How I Passed the NCE

A week ago, I locked my front door, checked my pockets for two forms of ID, and drove to a testing center, trying not to second-guess what I knew or what I might have missed. By the time I walked through the doors, signed in, and sat down at the computer, there was no room left for hesitation. It was time to rely on what I had built over the past month.

A few hours and too many clicks later, I passed the National Counselor Examination (NCE).

Photo by juliane Monari on Pexels.com

The NCE, offered by the National Board for Certified Counselors, is a major step toward becoming a National Certified Counselor. It signals professional competence, strengthens credibility with employers and clients, and can support licensure portability across states. For me, it is also a bright mark of my transition from student to emerging professional.

Since that exciting moment, I have developed a clear sense of what helped me get there.

I gave myself one month to prepare. Not six months. Not an open-ended plan that I would get to when I had time. I committed to a focused and intentional month of study. That decision shaped everything that followed. Instead of scattering my attention, I concentrated on reviewing what I had already learned and reinforcing it in a deliberate way. Because of my tight schedule, which includes a full-time job, school, and an internship, I reserved my early mornings and the last 30 minutes before bed to study.

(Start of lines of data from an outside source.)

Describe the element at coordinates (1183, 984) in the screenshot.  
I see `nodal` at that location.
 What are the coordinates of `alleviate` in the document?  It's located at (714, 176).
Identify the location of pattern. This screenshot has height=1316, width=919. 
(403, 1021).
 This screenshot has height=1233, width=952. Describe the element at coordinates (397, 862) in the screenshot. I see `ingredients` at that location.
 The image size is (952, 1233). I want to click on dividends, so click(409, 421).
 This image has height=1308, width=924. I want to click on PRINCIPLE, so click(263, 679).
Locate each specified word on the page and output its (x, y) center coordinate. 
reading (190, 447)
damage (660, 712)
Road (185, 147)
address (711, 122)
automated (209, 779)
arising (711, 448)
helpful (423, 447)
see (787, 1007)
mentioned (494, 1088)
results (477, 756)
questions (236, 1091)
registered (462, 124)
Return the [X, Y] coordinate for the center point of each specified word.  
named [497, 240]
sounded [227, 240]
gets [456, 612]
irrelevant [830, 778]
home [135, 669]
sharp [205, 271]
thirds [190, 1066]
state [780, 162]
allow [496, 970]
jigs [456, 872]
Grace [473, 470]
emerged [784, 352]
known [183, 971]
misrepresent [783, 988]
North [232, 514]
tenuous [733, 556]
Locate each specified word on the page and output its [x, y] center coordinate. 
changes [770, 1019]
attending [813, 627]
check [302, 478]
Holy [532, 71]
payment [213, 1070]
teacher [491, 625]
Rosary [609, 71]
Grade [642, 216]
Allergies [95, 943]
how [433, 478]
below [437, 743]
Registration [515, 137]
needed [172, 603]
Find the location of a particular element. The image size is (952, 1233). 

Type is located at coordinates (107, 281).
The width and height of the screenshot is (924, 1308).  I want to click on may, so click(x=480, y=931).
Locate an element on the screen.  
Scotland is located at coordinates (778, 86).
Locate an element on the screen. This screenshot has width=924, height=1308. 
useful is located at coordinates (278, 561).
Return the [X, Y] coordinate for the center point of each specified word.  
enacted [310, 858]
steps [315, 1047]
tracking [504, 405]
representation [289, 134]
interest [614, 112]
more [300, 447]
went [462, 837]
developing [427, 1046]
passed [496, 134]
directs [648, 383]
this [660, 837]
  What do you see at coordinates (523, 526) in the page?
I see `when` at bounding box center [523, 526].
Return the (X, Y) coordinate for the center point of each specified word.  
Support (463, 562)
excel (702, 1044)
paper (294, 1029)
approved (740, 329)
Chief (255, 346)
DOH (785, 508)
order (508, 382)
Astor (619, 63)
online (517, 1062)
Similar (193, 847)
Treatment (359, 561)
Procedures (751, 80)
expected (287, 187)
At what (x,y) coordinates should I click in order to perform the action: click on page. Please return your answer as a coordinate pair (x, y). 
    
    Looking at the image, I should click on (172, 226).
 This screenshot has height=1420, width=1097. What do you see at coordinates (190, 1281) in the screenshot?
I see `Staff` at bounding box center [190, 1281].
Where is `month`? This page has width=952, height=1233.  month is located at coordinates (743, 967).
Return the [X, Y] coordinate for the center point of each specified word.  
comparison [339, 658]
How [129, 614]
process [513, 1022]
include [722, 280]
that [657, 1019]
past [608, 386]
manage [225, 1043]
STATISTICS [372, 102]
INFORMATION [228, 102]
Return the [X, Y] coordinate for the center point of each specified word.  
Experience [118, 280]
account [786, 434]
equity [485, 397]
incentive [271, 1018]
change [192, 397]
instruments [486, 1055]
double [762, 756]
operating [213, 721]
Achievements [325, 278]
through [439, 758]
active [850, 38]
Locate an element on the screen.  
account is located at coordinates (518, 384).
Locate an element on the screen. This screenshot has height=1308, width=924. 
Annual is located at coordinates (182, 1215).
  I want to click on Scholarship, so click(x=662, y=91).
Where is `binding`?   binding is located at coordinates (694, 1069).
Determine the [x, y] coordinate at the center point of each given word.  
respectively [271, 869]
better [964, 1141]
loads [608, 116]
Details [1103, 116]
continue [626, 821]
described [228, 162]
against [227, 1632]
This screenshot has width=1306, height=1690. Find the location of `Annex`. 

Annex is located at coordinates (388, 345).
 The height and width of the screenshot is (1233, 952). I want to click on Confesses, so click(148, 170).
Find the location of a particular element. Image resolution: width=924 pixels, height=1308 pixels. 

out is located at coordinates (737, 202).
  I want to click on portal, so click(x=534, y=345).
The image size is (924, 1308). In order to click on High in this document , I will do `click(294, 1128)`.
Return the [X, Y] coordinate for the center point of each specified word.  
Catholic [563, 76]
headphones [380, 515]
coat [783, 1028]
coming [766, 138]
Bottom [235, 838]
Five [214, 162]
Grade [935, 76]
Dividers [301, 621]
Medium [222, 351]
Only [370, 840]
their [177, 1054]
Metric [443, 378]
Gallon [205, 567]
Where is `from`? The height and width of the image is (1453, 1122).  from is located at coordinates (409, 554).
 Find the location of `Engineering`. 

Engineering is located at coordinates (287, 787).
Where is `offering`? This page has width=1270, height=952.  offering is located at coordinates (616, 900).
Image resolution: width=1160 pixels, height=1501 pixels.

My primary resource was Encyclopedia of Counseling by Howard Rosenthal. And I did not sample it. I worked through the entire book.

What made this approach effective was the structure built into the material. Core theories appeared again and again. Key principles resurfaced in different contexts. Important names stayed in circulation. That repetition created familiarity, and familiarity made recall possible under pressure. I was not memorizing isolated facts. I was strengthening recognition patterns that held up during the exam.

Alongside Rosenthal’s book, I also watched his YouTube “Super Review” a couple of times, including on the morning of the exam. Additionally, in my first week of preparation, I watched videos from others who had recently passed the NCE. These added something different. They helped me understand how the exam feels, not just what it covers. Hearing others describe their experience made my own anxiety more manageable.

One of the more unexpected parts of my experience involved timing. I took the exam during my second week in the Career Development course. While I did not have the benefit of an entire quarter of content in that area, Rosenthal’s emphasis on theorists, models, and foundational concepts provided enough structure for me to reason through questions. I ended up answering 70% of the questions correctly in that section, even though I had just started the course. And as a result, I now feel more confident going through one of the last courses in the program.

My approach worked because I retain more when I revisit core ideas across different contexts and connect new information to what I already know. The structure of Rosenthal’s material supported this process. Just as important, I stayed with the plan. I did not jump between multiple resources or overhaul my strategy halfway through. I trusted my study plan and followed it through to the end.

Looking back, passing the NCE while still in a counseling program required me to consolidate what I already knew and make it accessible when it counts. For me, that meant one focused month, one primary resource, and a steady rhythm of review.

If you found this post because you are preparing for the NCE, I want to remind you that you have already built a strong foundation. The work now is to bring it back into reach. And when you do, you may find yourself walking into that intimidating testing center with more confidence than you expected.